Text provided:
When a tool first comes into proximity, there is a 7 byte packet sent containing tool type and tool serial number. I knew this already; this packet is identified by having it's top nybble set to 100x, where x is the tool index (0 for the first tool, 1 for a second tool in "dual tracking" mode).

When a tool goes out of proximity, there is a 2 byte packet (which may well be part of a "stream" of deltas (i.e. appended after other packets) of the form 0xfe00 | (tool_index << 8). I knew that one as well.

After the "in proximity" packet, we get one or more "tool major" packets. These vary by tool, and contain "raw" sensor data. The high bit is aways set, and the type of the packet is determined by masking various bits in the top byte. Size and content vary by packet type, from 6 to 8 bytes each. At this point, I only had access to standard styli, so I was only seeing "pen major" packets, which encode location, pressure, tilt, orientation and pen button state. agin, I knew this packet, and had it ripped to bits already.

After the major packets, we get delta packets. The encoding is different per tool, but these are either 2 or 3 bytes each. They *all* encode a location delta as described above, the rest varies by tool type. And, for some tools, there's an alternating sequence of delta packet types. The 4d mouse, for example, alternates between "location and rotation" and "location and wheel" deltas.

Material shown:
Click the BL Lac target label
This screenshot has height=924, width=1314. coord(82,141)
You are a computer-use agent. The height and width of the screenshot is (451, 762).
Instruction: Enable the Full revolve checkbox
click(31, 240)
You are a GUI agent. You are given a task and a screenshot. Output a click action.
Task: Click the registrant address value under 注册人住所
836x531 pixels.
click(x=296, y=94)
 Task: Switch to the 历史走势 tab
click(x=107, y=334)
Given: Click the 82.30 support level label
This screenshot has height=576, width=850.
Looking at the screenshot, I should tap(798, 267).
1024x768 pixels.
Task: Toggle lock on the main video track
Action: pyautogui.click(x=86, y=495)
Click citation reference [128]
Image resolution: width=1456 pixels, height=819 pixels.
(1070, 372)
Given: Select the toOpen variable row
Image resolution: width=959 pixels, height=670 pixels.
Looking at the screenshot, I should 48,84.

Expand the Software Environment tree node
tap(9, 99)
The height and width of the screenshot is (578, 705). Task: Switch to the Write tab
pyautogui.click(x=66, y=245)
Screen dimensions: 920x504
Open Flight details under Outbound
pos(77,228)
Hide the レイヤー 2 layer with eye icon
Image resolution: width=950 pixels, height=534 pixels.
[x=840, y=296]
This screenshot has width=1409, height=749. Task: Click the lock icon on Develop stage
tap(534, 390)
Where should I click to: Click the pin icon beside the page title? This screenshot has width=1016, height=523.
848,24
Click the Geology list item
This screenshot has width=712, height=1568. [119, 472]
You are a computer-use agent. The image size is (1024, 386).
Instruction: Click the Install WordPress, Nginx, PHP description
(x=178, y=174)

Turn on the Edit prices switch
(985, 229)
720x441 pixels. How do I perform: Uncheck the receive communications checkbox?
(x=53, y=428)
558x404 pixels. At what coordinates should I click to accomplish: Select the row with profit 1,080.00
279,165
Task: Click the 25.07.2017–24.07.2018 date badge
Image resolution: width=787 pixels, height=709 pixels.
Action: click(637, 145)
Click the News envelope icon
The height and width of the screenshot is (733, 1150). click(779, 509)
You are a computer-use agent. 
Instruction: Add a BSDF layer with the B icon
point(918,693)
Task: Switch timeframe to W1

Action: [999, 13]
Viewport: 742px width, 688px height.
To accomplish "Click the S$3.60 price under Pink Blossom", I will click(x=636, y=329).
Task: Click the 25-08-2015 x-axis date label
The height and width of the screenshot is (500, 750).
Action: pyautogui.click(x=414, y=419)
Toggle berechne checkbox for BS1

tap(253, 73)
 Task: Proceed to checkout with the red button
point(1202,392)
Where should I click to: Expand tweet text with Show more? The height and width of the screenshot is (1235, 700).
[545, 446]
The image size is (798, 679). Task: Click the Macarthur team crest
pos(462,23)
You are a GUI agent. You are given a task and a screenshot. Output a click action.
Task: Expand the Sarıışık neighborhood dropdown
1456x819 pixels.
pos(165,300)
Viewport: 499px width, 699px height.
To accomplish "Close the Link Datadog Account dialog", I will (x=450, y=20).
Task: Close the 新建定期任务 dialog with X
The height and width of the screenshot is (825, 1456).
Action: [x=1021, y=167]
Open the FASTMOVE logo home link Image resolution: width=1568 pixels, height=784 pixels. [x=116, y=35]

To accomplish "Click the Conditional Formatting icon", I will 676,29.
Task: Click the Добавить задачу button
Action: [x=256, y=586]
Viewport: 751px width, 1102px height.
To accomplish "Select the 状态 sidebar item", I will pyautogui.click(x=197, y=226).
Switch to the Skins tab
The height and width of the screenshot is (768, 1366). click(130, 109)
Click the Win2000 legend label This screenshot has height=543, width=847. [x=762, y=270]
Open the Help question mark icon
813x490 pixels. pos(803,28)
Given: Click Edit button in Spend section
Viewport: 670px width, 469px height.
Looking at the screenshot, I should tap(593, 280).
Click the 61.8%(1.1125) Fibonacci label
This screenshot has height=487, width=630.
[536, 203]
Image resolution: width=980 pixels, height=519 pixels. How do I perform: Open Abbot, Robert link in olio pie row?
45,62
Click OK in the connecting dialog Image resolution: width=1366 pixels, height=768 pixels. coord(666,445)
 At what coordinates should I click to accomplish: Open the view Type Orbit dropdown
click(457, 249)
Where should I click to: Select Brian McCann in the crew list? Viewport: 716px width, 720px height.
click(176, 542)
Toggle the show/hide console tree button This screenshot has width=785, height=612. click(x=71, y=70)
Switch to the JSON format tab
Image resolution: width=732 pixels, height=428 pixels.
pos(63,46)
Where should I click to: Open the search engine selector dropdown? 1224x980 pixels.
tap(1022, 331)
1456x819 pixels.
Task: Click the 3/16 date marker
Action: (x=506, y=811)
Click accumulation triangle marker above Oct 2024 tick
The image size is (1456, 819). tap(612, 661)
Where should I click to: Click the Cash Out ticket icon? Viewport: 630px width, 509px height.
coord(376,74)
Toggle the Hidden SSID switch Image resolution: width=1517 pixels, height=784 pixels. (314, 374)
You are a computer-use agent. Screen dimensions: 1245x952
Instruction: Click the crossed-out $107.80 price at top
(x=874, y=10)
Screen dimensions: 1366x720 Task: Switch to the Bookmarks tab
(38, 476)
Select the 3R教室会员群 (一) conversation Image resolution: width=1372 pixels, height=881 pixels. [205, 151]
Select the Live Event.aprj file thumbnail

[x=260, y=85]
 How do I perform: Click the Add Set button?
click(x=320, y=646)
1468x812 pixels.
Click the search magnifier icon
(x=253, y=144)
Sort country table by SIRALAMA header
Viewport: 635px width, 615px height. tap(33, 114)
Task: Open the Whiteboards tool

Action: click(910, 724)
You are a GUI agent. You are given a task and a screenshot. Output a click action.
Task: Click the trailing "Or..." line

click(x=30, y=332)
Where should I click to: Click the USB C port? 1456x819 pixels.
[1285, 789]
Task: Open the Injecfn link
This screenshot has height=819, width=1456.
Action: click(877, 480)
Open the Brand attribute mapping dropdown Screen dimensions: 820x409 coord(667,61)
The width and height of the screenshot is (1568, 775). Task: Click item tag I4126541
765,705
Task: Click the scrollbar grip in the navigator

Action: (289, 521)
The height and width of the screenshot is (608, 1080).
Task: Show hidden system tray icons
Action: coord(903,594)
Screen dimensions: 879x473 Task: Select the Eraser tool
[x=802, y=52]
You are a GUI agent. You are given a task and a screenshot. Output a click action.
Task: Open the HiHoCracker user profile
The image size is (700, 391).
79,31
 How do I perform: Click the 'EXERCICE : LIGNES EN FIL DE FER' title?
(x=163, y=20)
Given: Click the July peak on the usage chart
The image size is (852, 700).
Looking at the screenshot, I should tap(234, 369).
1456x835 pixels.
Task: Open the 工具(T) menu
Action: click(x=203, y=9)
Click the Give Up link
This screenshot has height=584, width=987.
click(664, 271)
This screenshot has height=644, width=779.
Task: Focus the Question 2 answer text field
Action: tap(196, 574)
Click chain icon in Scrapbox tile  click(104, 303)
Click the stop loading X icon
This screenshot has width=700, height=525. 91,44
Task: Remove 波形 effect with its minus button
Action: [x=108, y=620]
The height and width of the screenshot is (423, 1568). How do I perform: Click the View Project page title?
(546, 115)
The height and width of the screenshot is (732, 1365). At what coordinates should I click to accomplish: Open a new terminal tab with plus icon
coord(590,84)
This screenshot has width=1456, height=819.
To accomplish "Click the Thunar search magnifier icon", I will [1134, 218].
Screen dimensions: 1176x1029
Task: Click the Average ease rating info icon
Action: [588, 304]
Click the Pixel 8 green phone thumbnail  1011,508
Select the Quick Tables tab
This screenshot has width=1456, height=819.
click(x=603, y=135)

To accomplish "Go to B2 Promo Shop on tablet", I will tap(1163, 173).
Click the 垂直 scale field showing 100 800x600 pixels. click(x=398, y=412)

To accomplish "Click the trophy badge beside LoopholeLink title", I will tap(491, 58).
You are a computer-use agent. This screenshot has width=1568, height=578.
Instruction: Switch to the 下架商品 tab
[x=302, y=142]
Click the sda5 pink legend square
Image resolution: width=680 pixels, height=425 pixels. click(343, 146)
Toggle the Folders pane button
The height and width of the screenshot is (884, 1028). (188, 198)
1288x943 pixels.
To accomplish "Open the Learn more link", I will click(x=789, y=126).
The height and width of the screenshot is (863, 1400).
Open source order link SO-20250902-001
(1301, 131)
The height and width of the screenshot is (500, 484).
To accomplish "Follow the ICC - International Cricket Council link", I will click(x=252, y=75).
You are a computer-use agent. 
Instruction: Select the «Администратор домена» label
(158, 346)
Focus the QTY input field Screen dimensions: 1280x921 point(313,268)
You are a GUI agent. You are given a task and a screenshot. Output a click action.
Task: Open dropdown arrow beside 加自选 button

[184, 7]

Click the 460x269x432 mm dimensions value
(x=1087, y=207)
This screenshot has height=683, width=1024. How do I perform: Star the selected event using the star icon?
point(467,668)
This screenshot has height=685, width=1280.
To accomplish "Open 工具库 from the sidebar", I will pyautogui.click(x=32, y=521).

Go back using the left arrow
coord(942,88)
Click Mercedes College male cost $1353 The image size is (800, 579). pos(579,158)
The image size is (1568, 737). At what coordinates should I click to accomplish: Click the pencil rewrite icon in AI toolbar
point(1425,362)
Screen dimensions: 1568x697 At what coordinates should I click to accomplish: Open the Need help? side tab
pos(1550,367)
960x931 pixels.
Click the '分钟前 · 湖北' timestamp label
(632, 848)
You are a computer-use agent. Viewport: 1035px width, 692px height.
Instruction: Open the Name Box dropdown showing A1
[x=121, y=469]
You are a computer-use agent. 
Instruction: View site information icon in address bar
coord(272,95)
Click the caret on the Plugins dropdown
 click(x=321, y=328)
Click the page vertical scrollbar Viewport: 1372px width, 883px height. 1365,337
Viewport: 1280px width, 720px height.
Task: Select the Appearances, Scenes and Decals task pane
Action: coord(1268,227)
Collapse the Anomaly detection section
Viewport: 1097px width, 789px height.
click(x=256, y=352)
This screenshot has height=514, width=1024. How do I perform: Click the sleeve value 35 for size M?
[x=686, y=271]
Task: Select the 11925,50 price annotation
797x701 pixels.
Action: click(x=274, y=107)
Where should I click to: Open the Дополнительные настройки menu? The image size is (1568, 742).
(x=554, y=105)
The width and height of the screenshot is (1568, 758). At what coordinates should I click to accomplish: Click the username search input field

Required task 1: In the tablet packet notes, what is the size of the packet sent when a tool first comes into proximity?
Required task 2: List every kind of information that the tablet packet notes say "pen major" packets encode.
Required task 3: Please carry on the tablet packet notes from their last sentence.

Result 1: 7 bytes

Result 2:
- Location
- Pressure
- Tilt
- Orientation
- Pen button state

Result 3:
When some state changes that *isn't* encoded in the delta packets, we get a new "tool major" packet of the relevant type. Button state, for example (and, for obscure reasons, when the 4d mouse wheel goes from +ve to -ve nd vice versa).

The encoded deltas themselves are of the form "sign + magnitude". For each data element (for example, horizontal tilt), the driver keeps a "shift" value, which is initialised to a "magic" number when we hit a tool major packet. The delta is calculated by shifting the magnitude left by "shift" number of bits, and this is then added or subtracted from the accumulated value according to the sign bit. So far, so (relatively) simple. But then comes the clever bit. The shift value is manipulated according to the magnitude field. So, for tilt, if the magnitude is 0b111, we add 2 to the shift value. 0b110, add 1. 0b010 or 0b011, subtract 1. 0b001, subtract 2. 0b000, subtract 3.

It's what I'd describe as "adaptive shift delta encoding". It's not general, as such - the magic numbers need to be both synchronised between hosts, and probably hand-tuned according to scale and expected delta magnitudes per sensor reading, but it's absolutely brilliant.

So, how does this "adaptive shift" stuff work, then?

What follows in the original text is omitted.